### INSTRUCTIONS FOR THE TASK
Set down exactly the lines from the one containing "1440x706 pixels." to the final line of the records below, with every picture omitted.

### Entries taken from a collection
----

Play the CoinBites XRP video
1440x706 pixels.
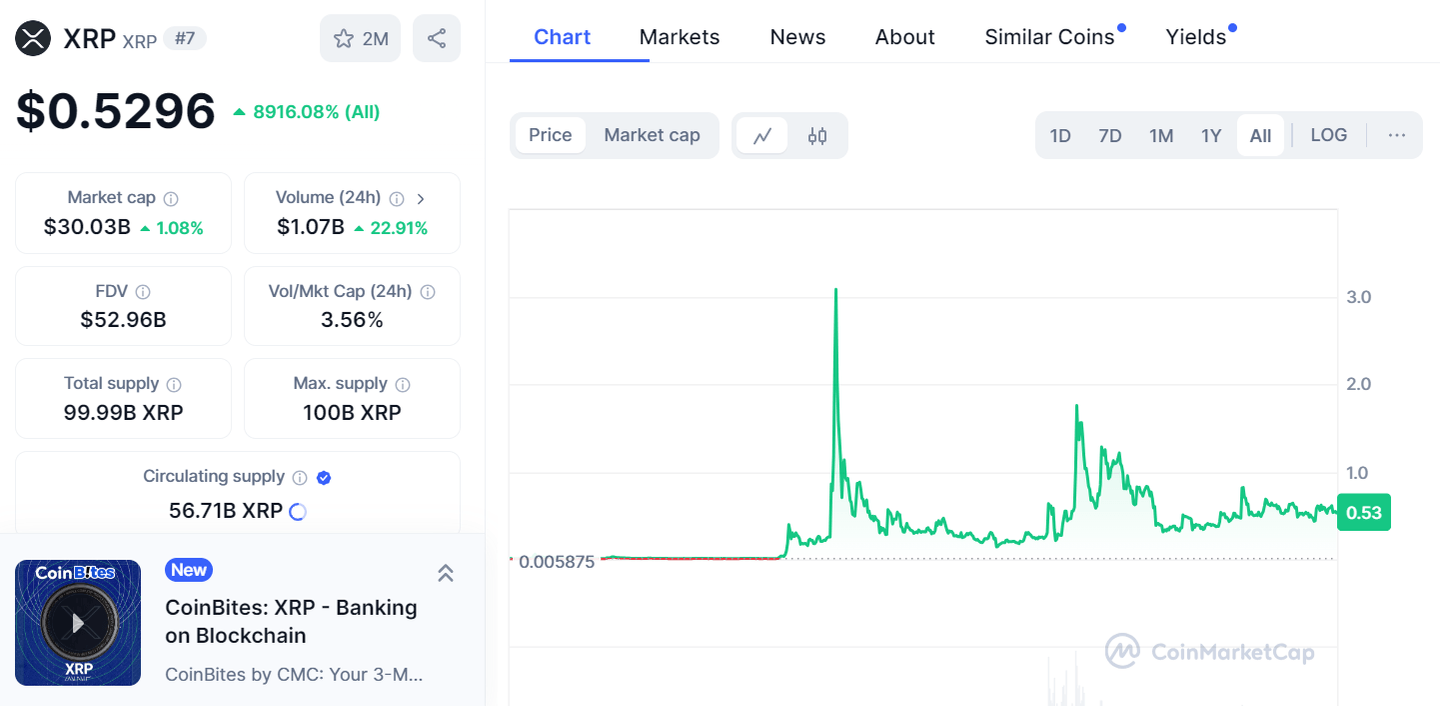point(78,622)
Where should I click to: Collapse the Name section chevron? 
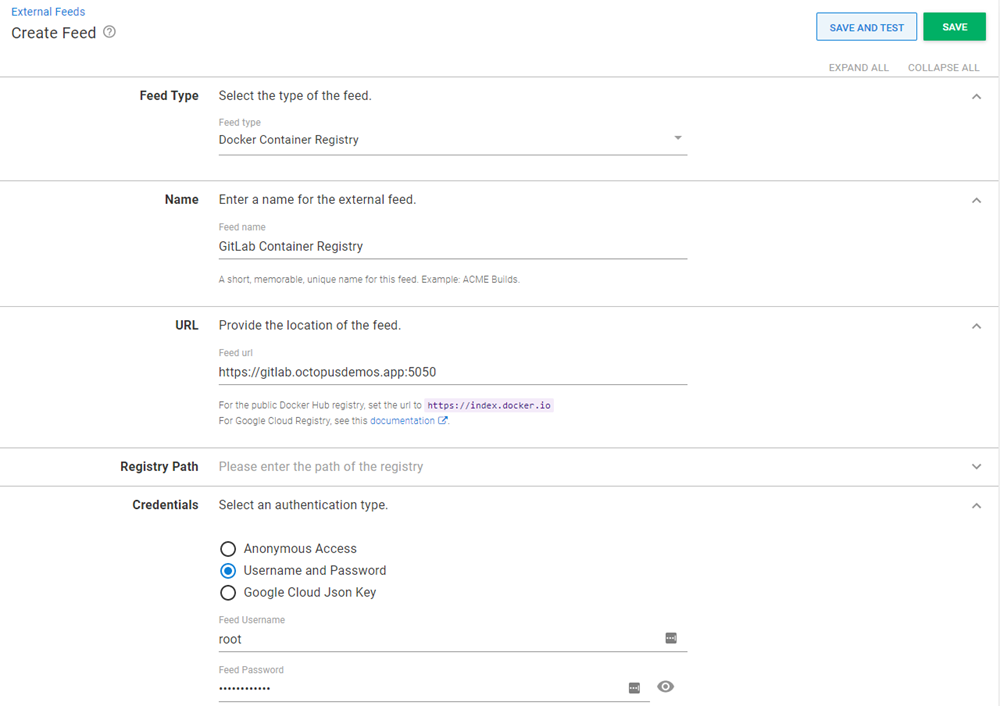click(x=977, y=200)
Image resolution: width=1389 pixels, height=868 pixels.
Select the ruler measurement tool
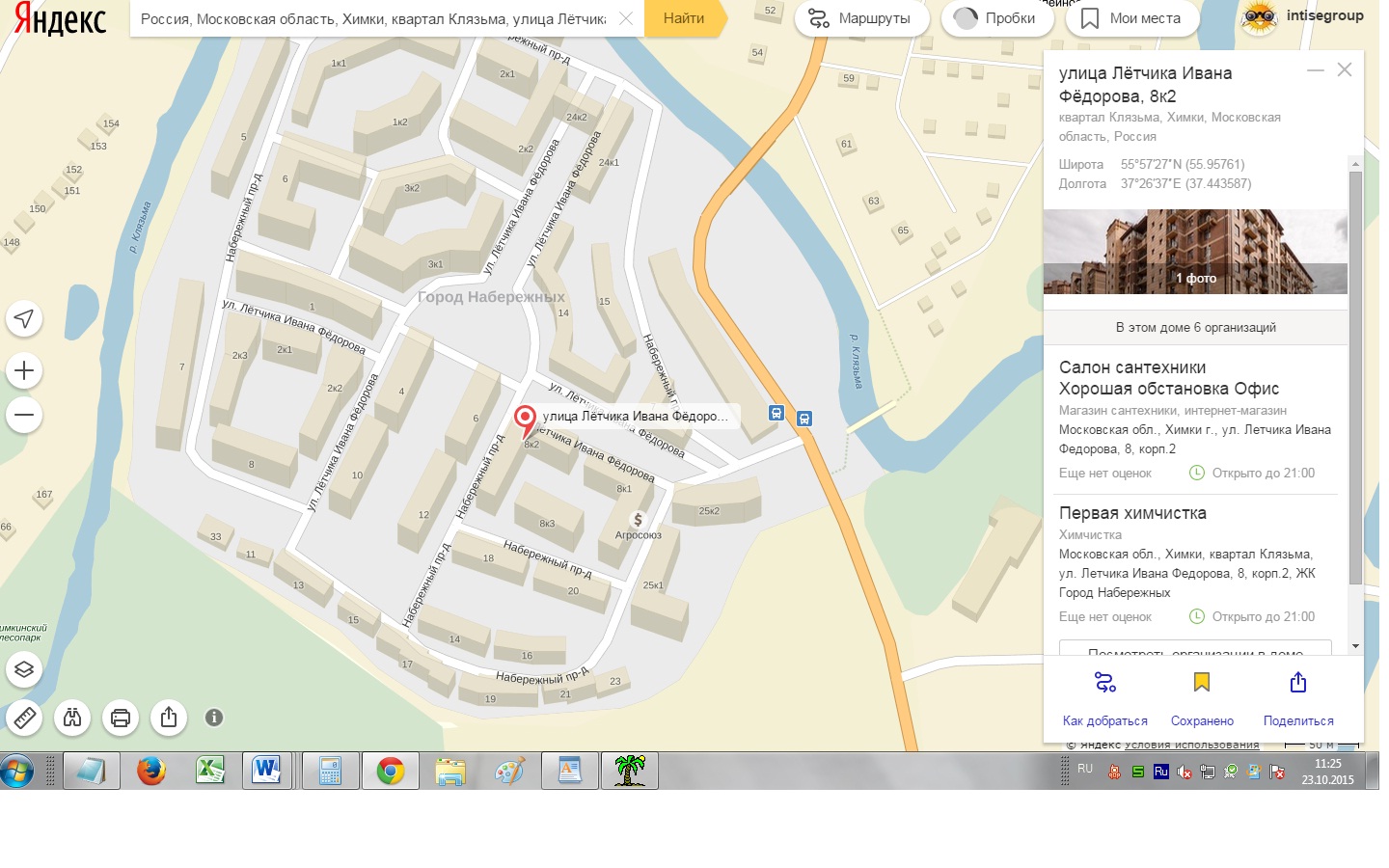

----

### SOLUTION
1440x706 pixels.
point(78,622)
Where should I click to: Collapse the Name section chevron? 
click(x=977, y=200)
Image resolution: width=1389 pixels, height=868 pixels.
Select the ruler measurement tool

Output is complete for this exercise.